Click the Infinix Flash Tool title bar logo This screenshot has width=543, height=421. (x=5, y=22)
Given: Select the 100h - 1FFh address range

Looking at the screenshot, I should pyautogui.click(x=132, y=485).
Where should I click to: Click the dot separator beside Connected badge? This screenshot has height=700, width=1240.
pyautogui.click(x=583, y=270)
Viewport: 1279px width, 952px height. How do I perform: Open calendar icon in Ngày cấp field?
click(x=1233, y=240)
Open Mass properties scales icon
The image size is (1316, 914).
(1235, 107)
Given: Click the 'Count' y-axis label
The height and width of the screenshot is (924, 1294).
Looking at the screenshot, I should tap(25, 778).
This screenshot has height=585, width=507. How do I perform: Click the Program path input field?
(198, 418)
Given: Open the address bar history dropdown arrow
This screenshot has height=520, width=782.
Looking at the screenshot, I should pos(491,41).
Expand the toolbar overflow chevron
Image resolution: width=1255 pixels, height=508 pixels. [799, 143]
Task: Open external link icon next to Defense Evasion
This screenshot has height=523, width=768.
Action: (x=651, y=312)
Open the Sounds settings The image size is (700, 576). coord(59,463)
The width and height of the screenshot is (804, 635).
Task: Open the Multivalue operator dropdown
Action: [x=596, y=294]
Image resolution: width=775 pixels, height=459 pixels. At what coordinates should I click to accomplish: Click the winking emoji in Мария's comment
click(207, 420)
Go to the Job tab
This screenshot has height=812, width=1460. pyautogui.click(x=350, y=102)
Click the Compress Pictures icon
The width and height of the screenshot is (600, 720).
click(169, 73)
########
_Task to complete:_ Nothing in the listing should change; repeat it in full.

_Output of the exercise:_
Click the Infinix Flash Tool title bar logo This screenshot has width=543, height=421. (x=5, y=22)
Given: Select the 100h - 1FFh address range

Looking at the screenshot, I should pyautogui.click(x=132, y=485).
Where should I click to: Click the dot separator beside Connected badge? This screenshot has height=700, width=1240.
pyautogui.click(x=583, y=270)
Viewport: 1279px width, 952px height. How do I perform: Open calendar icon in Ngày cấp field?
click(x=1233, y=240)
Open Mass properties scales icon
The image size is (1316, 914).
(1235, 107)
Given: Click the 'Count' y-axis label
The height and width of the screenshot is (924, 1294).
Looking at the screenshot, I should tap(25, 778).
This screenshot has height=585, width=507. How do I perform: Click the Program path input field?
(198, 418)
Given: Open the address bar history dropdown arrow
This screenshot has height=520, width=782.
Looking at the screenshot, I should pos(491,41).
Expand the toolbar overflow chevron
Image resolution: width=1255 pixels, height=508 pixels. [799, 143]
Task: Open external link icon next to Defense Evasion
This screenshot has height=523, width=768.
Action: (x=651, y=312)
Open the Sounds settings The image size is (700, 576). coord(59,463)
The width and height of the screenshot is (804, 635).
Task: Open the Multivalue operator dropdown
Action: [x=596, y=294]
Image resolution: width=775 pixels, height=459 pixels. At what coordinates should I click to accomplish: Click the winking emoji in Мария's comment
click(207, 420)
Go to the Job tab
This screenshot has height=812, width=1460. pyautogui.click(x=350, y=102)
Click the Compress Pictures icon
The width and height of the screenshot is (600, 720).
click(169, 73)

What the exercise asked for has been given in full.